FORGIVING TIMES. The solution isn't some elaborate new government disaster-relief program. Quite the opposite, in fact. In most cases, the best thing the government can do is get out of the way and let the free market do its work. That requires a well-functioning insurance market, one in which premiums are correctly aligned with risks. Subsidies make people do dumb things because they don't pay the full consequences of their behavior. "You don't build a house on train track...and you shouldn't build 10-story buildings on sand dunes," says Brett D. Hulsey, director of the Sierra Club's Protect Our Families From Floods Project.
The free-market approach to disaster preparedness and relief works when it's given a chance. In 1982, for instance, Congress passed and President Reagan signed the Coastal Barrier Resources Act, which mandated that 1.2 million acres of vulnerable private land along the coasts would not be eligible for flood insurance or government-funded roads, sewers, or beach replenishment.
In other words, you can still build a mansion on your dune, but when it gets washed away, you won't be able to hit up the taxpayers for a new one. That discourages imprudent development. Quips Jacqueline Savitz, executive director of the Coast Alliance: "If we don't rebuild it, they won't come."
A free-market approach isn't just for preserving pristine beaches. It also works in places that have already been developed. Take Florida. Homeowners insurance became nearly impossible to get in the Sunshine State after Hurricane Andrew in 1992, and the state had to step in with subsidies.
However, after studying computer models of potential storm damage and reviewing property values, insurers realized that most of the state was still a good bet for subsidy-free insurance. The insurance companies have raised premiums, increased deductibles, and capped coverage while building up their reserves and laying off more of their risk on reinsurers. So despite the state's infamous vulnerability to storms, you can still insure your home in Florida--you just have to pay more to do so. That makes sense.
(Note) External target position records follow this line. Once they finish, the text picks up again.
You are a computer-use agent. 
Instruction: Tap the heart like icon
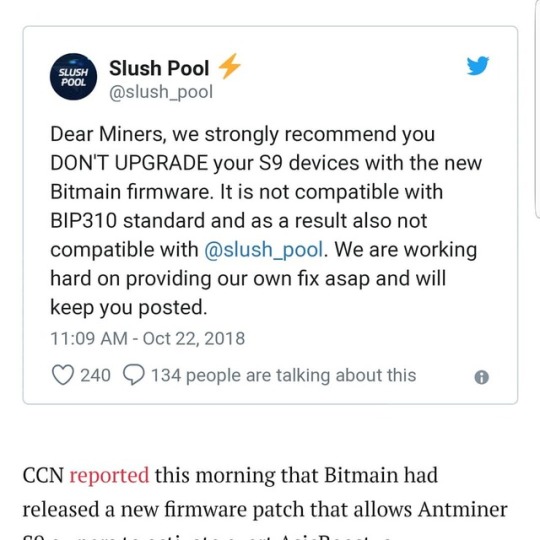coord(63,375)
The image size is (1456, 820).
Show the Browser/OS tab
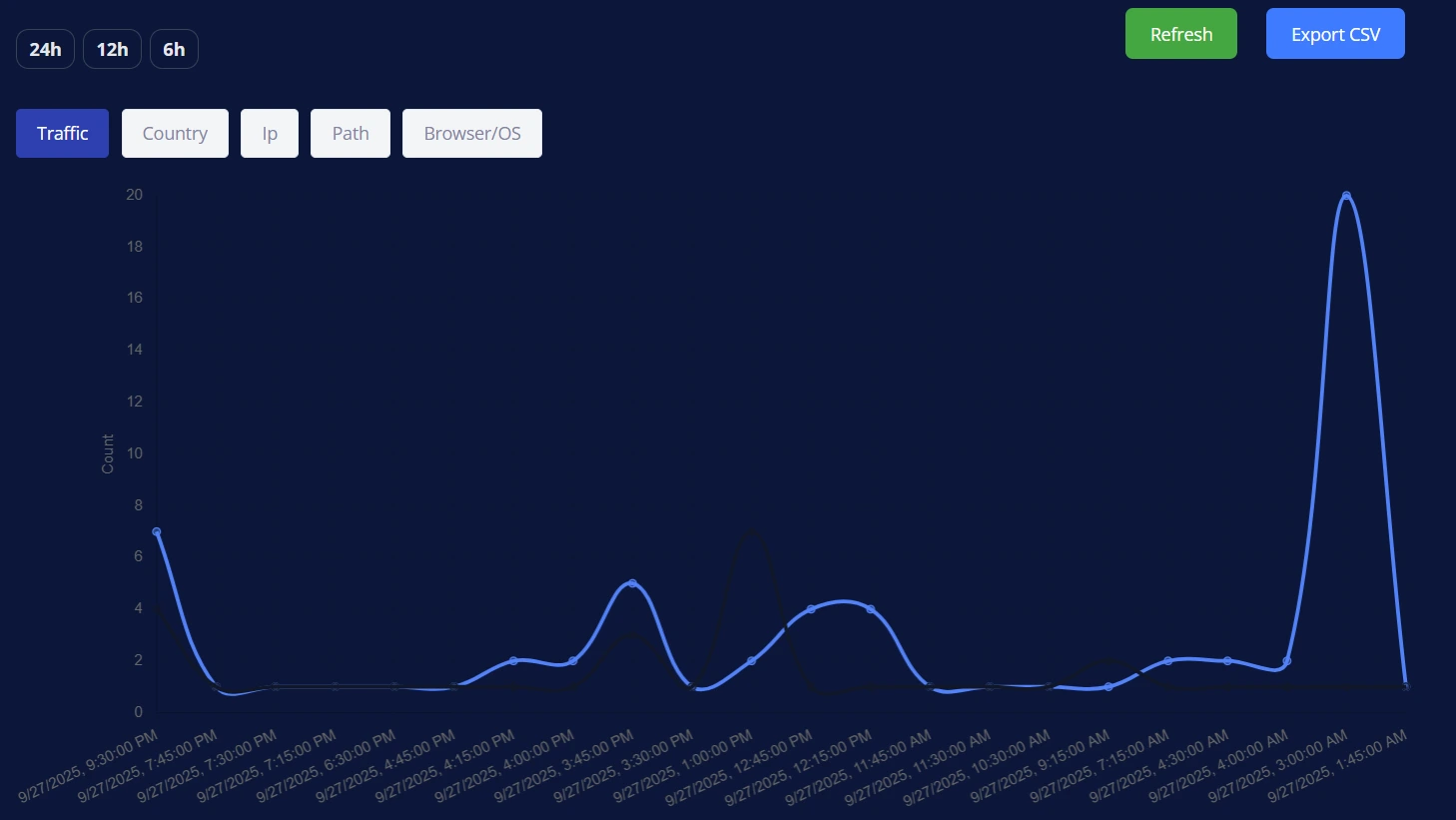472,134
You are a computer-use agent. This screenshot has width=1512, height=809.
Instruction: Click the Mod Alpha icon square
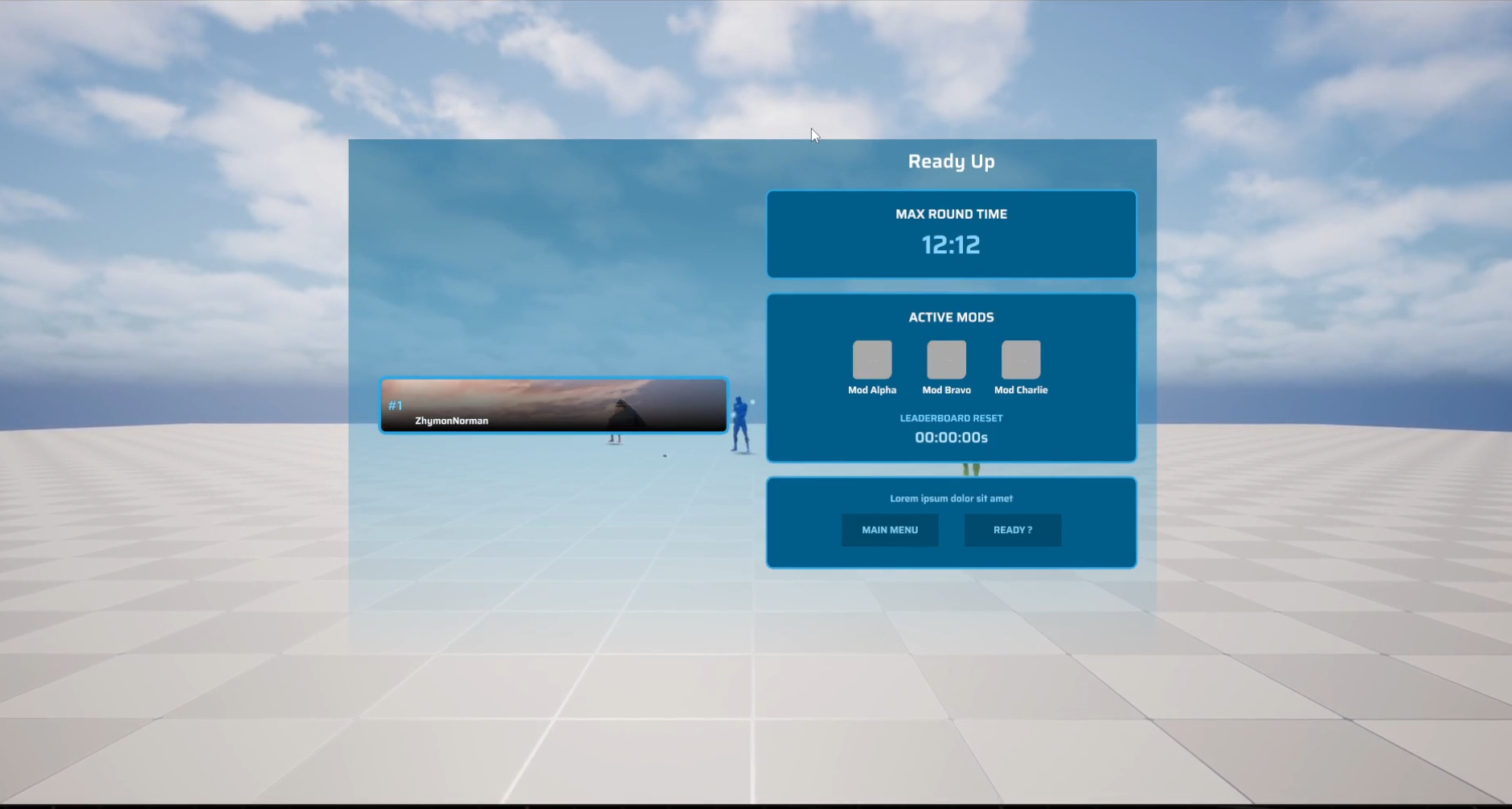point(872,359)
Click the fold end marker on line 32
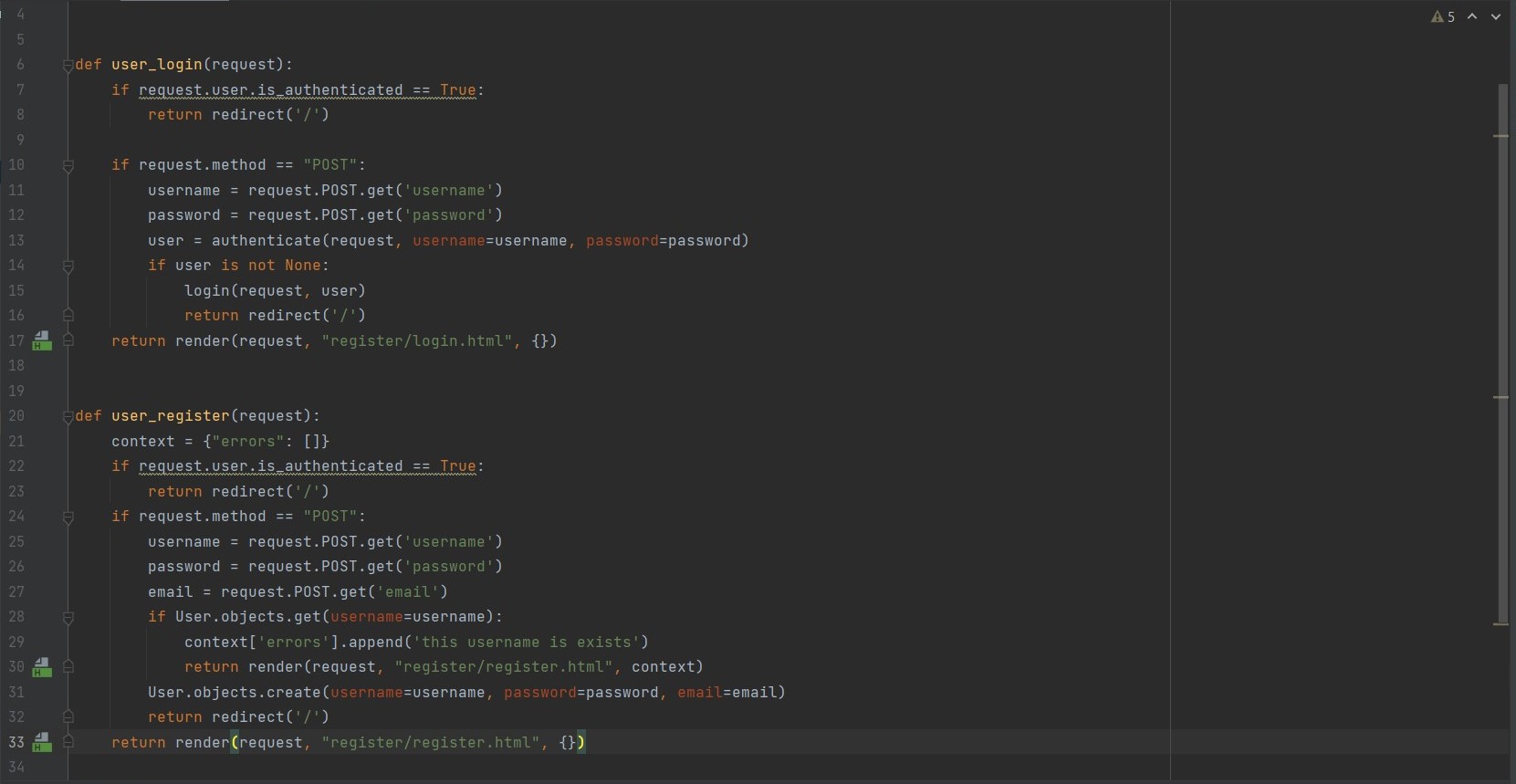Screen dimensions: 1516x784 click(68, 717)
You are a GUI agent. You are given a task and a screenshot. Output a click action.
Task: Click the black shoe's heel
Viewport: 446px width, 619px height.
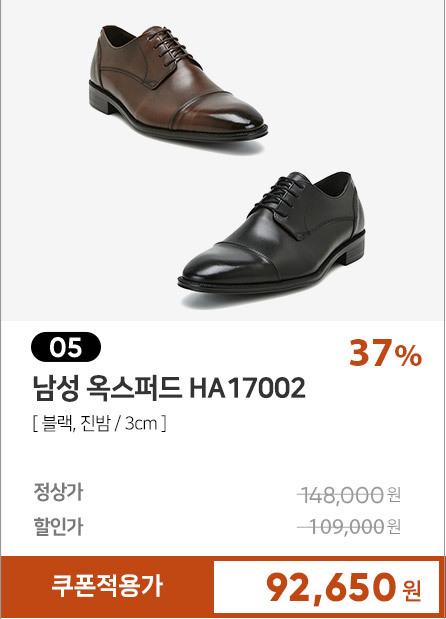(x=350, y=253)
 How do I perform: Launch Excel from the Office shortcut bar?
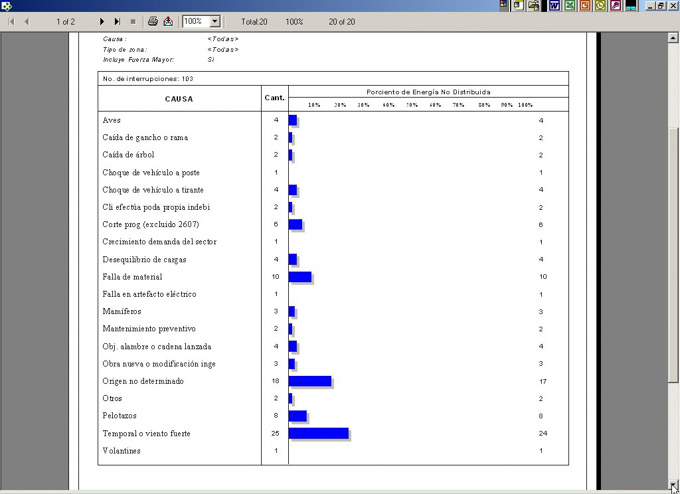pyautogui.click(x=570, y=6)
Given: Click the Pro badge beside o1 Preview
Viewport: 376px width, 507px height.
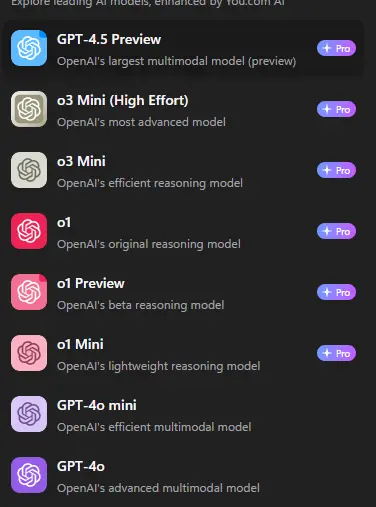Looking at the screenshot, I should 336,292.
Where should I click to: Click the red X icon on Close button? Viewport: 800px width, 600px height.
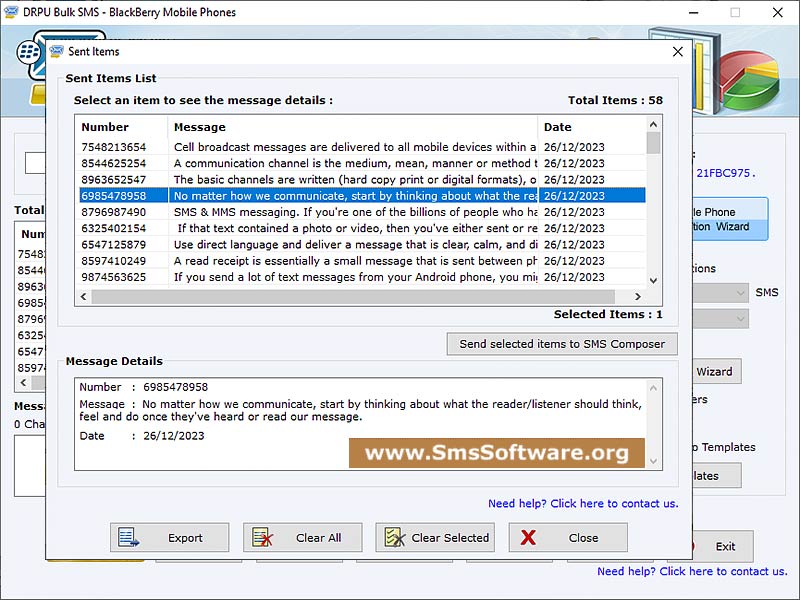(527, 537)
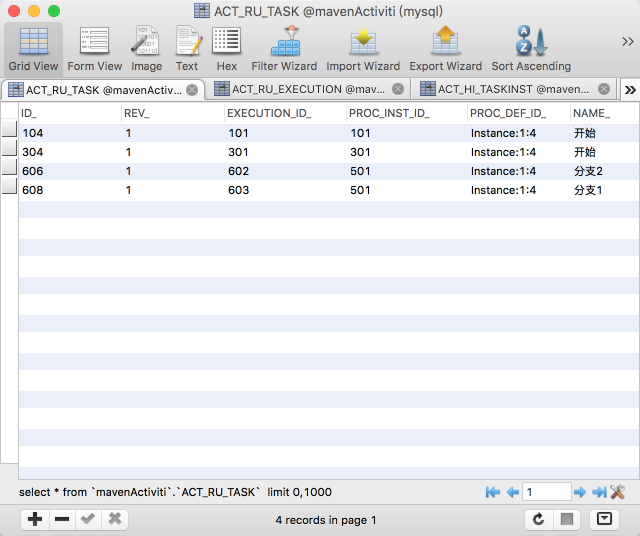640x536 pixels.
Task: Sort the column ascending
Action: pos(531,49)
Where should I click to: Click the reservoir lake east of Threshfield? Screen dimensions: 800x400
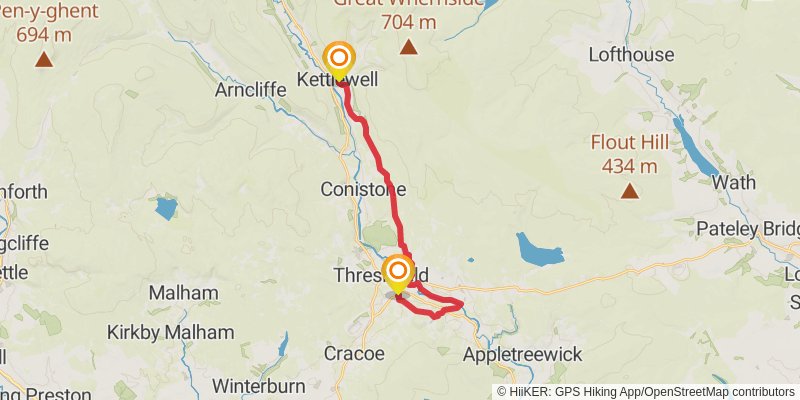[539, 249]
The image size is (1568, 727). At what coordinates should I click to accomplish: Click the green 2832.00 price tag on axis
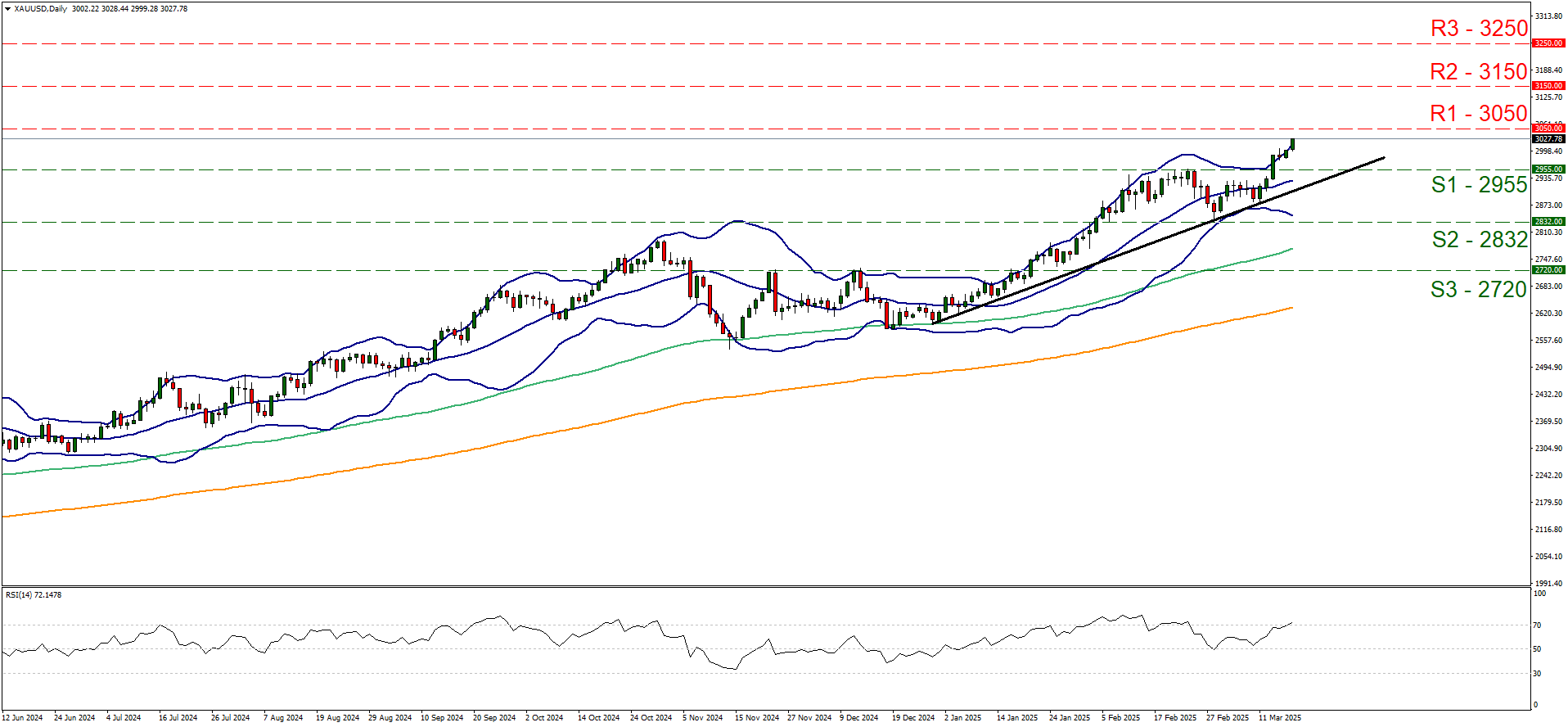pyautogui.click(x=1548, y=222)
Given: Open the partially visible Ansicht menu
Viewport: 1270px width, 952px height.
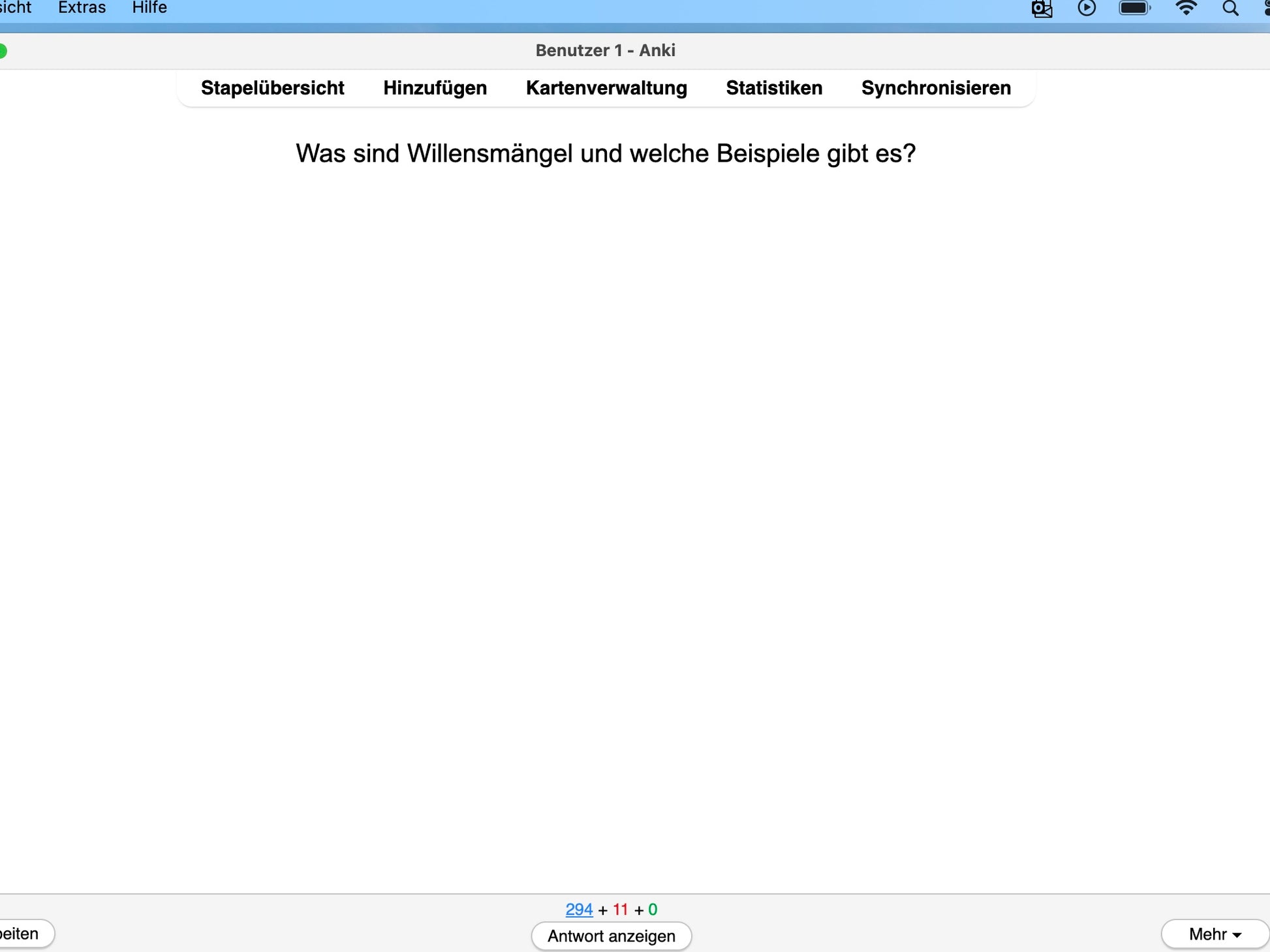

In some cases, of course, the only sensible thing is to move out of harm's way. Since 1993, the Federal Emergency Management Agency has helped relocate more than 11,000 homes and businesses along the Mississippi and other rivers that are prone to repeated flooding. That's a giant step forward from the traditional practice of building higher and higher levees, which inevitably break.
HINT, HINT. Still, there is more to be done. James Lee Witt, the iconoclastic director of FEMA, advocates denying subsidized federal flood insurance to people who make repeated claims and refuse to take preventive measures, ranging from sealing their basements to raising their houses on stilts. A version of the proposal was introduced in the House of Representatives this summer as the Two Floods and You Are Out of the Taxpayer's Pocket Act. Meanwhile, the Coastal Barriers Act is up for reauthorization. There is a move afoot to exempt certain areas, such as pieces of Florida's Gulf Coast and North Carolina's Cape Hatteras. Instead of being weakened, the act should be expanded to cover more vulnerable areas.
It may seem cold to focus on money when hurricane victims are still picking through the rubble of their homes. In fact, though, a revamped disaster-insurance program would not only save money, it would save lives. With the proper incentives, people will choose to live in safe homes on safe ground. And everyone will benefit.